Each line of the material must be returned exactly.

*****

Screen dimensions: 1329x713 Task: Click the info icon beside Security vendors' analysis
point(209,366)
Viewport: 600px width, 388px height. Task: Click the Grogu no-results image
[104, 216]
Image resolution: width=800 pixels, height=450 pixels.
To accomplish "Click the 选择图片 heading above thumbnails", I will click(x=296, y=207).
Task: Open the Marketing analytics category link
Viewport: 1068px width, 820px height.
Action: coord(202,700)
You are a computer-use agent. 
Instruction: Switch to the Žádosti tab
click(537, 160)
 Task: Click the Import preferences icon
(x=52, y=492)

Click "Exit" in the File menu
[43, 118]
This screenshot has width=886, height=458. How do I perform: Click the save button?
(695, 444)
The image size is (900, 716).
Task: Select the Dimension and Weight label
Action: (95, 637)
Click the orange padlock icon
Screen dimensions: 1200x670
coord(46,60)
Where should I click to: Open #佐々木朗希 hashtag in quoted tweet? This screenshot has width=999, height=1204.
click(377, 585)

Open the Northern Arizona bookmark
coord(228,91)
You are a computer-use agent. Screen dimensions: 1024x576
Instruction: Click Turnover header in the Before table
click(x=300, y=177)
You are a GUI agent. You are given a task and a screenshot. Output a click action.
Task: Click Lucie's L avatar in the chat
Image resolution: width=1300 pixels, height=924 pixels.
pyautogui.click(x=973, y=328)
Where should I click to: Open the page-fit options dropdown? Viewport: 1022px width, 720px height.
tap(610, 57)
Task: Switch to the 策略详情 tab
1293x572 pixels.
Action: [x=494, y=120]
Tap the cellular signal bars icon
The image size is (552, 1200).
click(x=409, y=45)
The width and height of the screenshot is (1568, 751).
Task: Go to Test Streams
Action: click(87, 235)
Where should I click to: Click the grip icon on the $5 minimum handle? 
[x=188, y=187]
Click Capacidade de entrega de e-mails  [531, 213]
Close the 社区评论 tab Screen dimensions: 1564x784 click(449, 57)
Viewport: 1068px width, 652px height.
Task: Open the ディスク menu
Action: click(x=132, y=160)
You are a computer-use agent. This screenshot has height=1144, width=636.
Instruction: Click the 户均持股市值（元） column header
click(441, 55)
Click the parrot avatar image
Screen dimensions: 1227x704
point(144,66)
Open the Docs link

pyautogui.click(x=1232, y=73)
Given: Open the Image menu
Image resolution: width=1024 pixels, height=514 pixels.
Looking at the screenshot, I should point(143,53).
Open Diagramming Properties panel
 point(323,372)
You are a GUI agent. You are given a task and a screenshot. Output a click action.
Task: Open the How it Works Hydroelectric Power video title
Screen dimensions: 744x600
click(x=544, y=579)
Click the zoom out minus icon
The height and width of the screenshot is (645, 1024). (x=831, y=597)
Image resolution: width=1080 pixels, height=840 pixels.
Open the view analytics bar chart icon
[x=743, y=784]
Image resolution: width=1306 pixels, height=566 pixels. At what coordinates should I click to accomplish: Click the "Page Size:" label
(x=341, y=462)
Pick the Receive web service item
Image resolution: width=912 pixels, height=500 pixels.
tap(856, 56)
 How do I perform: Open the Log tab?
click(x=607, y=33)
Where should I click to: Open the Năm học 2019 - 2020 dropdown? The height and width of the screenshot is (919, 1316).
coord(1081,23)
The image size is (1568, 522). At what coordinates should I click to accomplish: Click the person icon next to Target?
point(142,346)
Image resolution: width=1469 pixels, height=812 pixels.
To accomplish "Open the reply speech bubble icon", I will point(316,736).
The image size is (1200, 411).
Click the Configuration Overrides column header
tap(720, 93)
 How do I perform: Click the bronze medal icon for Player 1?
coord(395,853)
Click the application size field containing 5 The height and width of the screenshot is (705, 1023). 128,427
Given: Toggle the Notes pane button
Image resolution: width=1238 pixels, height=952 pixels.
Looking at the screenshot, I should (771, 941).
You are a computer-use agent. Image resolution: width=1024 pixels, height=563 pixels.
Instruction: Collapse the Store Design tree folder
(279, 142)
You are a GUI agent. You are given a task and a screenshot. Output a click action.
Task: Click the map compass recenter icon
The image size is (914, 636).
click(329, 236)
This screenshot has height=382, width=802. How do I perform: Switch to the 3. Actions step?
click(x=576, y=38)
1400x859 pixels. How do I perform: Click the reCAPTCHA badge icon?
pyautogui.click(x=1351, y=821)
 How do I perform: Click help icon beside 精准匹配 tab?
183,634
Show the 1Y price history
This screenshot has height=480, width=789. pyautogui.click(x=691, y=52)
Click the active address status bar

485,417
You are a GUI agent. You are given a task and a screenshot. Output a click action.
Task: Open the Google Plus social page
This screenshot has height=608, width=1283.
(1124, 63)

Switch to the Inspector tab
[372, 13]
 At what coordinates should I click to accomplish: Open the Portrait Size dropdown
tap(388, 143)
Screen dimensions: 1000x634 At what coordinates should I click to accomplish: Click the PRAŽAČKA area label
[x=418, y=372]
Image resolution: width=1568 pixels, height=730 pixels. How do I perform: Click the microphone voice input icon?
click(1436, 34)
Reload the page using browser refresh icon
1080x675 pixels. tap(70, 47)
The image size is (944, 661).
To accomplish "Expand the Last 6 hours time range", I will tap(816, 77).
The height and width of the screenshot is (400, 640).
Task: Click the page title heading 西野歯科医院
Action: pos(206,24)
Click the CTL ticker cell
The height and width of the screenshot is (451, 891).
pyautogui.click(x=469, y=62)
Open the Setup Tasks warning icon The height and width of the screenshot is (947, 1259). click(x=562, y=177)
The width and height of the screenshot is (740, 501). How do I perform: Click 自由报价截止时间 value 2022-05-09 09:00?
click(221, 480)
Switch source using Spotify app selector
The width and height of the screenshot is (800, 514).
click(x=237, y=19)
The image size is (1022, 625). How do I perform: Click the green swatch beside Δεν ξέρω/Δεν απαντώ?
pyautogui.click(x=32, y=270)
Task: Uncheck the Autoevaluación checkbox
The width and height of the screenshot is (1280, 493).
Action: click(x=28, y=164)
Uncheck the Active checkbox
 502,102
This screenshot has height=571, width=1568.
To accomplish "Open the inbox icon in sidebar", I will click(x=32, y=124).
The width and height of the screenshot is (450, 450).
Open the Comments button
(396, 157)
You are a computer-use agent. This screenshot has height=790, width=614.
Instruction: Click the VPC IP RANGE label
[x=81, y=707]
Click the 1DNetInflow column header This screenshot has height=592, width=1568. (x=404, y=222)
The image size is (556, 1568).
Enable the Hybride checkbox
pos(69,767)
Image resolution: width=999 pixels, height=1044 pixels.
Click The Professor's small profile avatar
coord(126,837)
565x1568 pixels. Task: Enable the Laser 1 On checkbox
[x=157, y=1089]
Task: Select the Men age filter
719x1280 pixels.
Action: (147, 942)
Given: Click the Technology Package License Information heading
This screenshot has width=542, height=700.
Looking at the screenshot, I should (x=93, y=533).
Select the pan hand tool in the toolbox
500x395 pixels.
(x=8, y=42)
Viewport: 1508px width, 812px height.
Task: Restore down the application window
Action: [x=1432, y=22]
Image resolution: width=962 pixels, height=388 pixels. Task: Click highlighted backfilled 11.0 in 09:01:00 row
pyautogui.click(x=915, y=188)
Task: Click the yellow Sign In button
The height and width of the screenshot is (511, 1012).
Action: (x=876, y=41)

*****

*Problem solution*
Screen dimensions: 1329x713 Task: Click the info icon beside Security vendors' analysis
point(209,366)
Viewport: 600px width, 388px height. Task: Click the Grogu no-results image
[104, 216]
Image resolution: width=800 pixels, height=450 pixels.
To accomplish "Click the 选择图片 heading above thumbnails", I will click(x=296, y=207).
Task: Open the Marketing analytics category link
Viewport: 1068px width, 820px height.
Action: coord(202,700)
You are a computer-use agent. 
Instruction: Switch to the Žádosti tab
click(537, 160)
 Task: Click the Import preferences icon
(x=52, y=492)

Click "Exit" in the File menu
[43, 118]
This screenshot has width=886, height=458. How do I perform: Click the save button?
(695, 444)
The image size is (900, 716).
Task: Select the Dimension and Weight label
Action: (95, 637)
Click the orange padlock icon
Screen dimensions: 1200x670
coord(46,60)
Where should I click to: Open #佐々木朗希 hashtag in quoted tweet? This screenshot has width=999, height=1204.
click(377, 585)

Open the Northern Arizona bookmark
coord(228,91)
You are a computer-use agent. Screen dimensions: 1024x576
Instruction: Click Turnover header in the Before table
click(x=300, y=177)
You are a GUI agent. You are given a task and a screenshot. Output a click action.
Task: Click Lucie's L avatar in the chat
Image resolution: width=1300 pixels, height=924 pixels.
pyautogui.click(x=973, y=328)
Where should I click to: Open the page-fit options dropdown? Viewport: 1022px width, 720px height.
tap(610, 57)
Task: Switch to the 策略详情 tab
1293x572 pixels.
Action: [x=494, y=120]
Tap the cellular signal bars icon
The image size is (552, 1200).
click(x=409, y=45)
The width and height of the screenshot is (1568, 751).
Task: Go to Test Streams
Action: click(87, 235)
Where should I click to: Click the grip icon on the $5 minimum handle? 
[x=188, y=187]
Click Capacidade de entrega de e-mails  [531, 213]
Close the 社区评论 tab Screen dimensions: 1564x784 click(449, 57)
Viewport: 1068px width, 652px height.
Task: Open the ディスク menu
Action: click(x=132, y=160)
You are a computer-use agent. This screenshot has height=1144, width=636.
Instruction: Click the 户均持股市值（元） column header
click(441, 55)
Click the parrot avatar image
Screen dimensions: 1227x704
point(144,66)
Open the Docs link

pyautogui.click(x=1232, y=73)
Given: Open the Image menu
Image resolution: width=1024 pixels, height=514 pixels.
Looking at the screenshot, I should point(143,53).
Open Diagramming Properties panel
 point(323,372)
You are a GUI agent. You are given a task and a screenshot. Output a click action.
Task: Open the How it Works Hydroelectric Power video title
Screen dimensions: 744x600
click(x=544, y=579)
Click the zoom out minus icon
The height and width of the screenshot is (645, 1024). (x=831, y=597)
Image resolution: width=1080 pixels, height=840 pixels.
Open the view analytics bar chart icon
[x=743, y=784]
Image resolution: width=1306 pixels, height=566 pixels. At what coordinates should I click to accomplish: Click the "Page Size:" label
(x=341, y=462)
Pick the Receive web service item
Image resolution: width=912 pixels, height=500 pixels.
tap(856, 56)
 How do I perform: Open the Log tab?
click(x=607, y=33)
Where should I click to: Open the Năm học 2019 - 2020 dropdown? The height and width of the screenshot is (919, 1316).
coord(1081,23)
The image size is (1568, 522). At what coordinates should I click to accomplish: Click the person icon next to Target?
point(142,346)
Image resolution: width=1469 pixels, height=812 pixels.
To accomplish "Open the reply speech bubble icon", I will point(316,736).
The image size is (1200, 411).
Click the Configuration Overrides column header
tap(720, 93)
 How do I perform: Click the bronze medal icon for Player 1?
coord(395,853)
Click the application size field containing 5 The height and width of the screenshot is (705, 1023). 128,427
Given: Toggle the Notes pane button
Image resolution: width=1238 pixels, height=952 pixels.
Looking at the screenshot, I should (771, 941).
You are a computer-use agent. Image resolution: width=1024 pixels, height=563 pixels.
Instruction: Collapse the Store Design tree folder
(279, 142)
You are a GUI agent. You are given a task and a screenshot. Output a click action.
Task: Click the map compass recenter icon
The image size is (914, 636).
click(329, 236)
This screenshot has height=382, width=802. How do I perform: Switch to the 3. Actions step?
click(x=576, y=38)
1400x859 pixels. How do I perform: Click the reCAPTCHA badge icon?
pyautogui.click(x=1351, y=821)
 How do I perform: Click help icon beside 精准匹配 tab?
183,634
Show the 1Y price history
This screenshot has height=480, width=789. pyautogui.click(x=691, y=52)
Click the active address status bar

485,417
You are a GUI agent. You are given a task and a screenshot. Output a click action.
Task: Open the Google Plus social page
This screenshot has height=608, width=1283.
(1124, 63)

Switch to the Inspector tab
[372, 13]
 At what coordinates should I click to accomplish: Open the Portrait Size dropdown
tap(388, 143)
Screen dimensions: 1000x634 At what coordinates should I click to accomplish: Click the PRAŽAČKA area label
[x=418, y=372]
Image resolution: width=1568 pixels, height=730 pixels. How do I perform: Click the microphone voice input icon?
click(1436, 34)
Reload the page using browser refresh icon
1080x675 pixels. tap(70, 47)
The image size is (944, 661).
To accomplish "Expand the Last 6 hours time range", I will tap(816, 77).
The height and width of the screenshot is (400, 640).
Task: Click the page title heading 西野歯科医院
Action: pos(206,24)
Click the CTL ticker cell
The height and width of the screenshot is (451, 891).
pyautogui.click(x=469, y=62)
Open the Setup Tasks warning icon The height and width of the screenshot is (947, 1259). click(x=562, y=177)
The width and height of the screenshot is (740, 501). How do I perform: Click 自由报价截止时间 value 2022-05-09 09:00?
click(221, 480)
Switch source using Spotify app selector
The width and height of the screenshot is (800, 514).
click(x=237, y=19)
The image size is (1022, 625). How do I perform: Click the green swatch beside Δεν ξέρω/Δεν απαντώ?
pyautogui.click(x=32, y=270)
Task: Uncheck the Autoevaluación checkbox
The width and height of the screenshot is (1280, 493).
Action: click(x=28, y=164)
Uncheck the Active checkbox
 502,102
This screenshot has height=571, width=1568.
To accomplish "Open the inbox icon in sidebar", I will click(x=32, y=124).
The width and height of the screenshot is (450, 450).
Open the Comments button
(396, 157)
You are a computer-use agent. This screenshot has height=790, width=614.
Instruction: Click the VPC IP RANGE label
[x=81, y=707]
Click the 1DNetInflow column header This screenshot has height=592, width=1568. (x=404, y=222)
The image size is (556, 1568).
Enable the Hybride checkbox
pos(69,767)
Image resolution: width=999 pixels, height=1044 pixels.
Click The Professor's small profile avatar
coord(126,837)
565x1568 pixels. Task: Enable the Laser 1 On checkbox
[x=157, y=1089]
Task: Select the Men age filter
719x1280 pixels.
Action: (147, 942)
Given: Click the Technology Package License Information heading
This screenshot has width=542, height=700.
Looking at the screenshot, I should (x=93, y=533).
Select the pan hand tool in the toolbox
500x395 pixels.
(x=8, y=42)
Viewport: 1508px width, 812px height.
Task: Restore down the application window
Action: [x=1432, y=22]
Image resolution: width=962 pixels, height=388 pixels. Task: Click highlighted backfilled 11.0 in 09:01:00 row
pyautogui.click(x=915, y=188)
Task: Click the yellow Sign In button
The height and width of the screenshot is (511, 1012).
Action: (x=876, y=41)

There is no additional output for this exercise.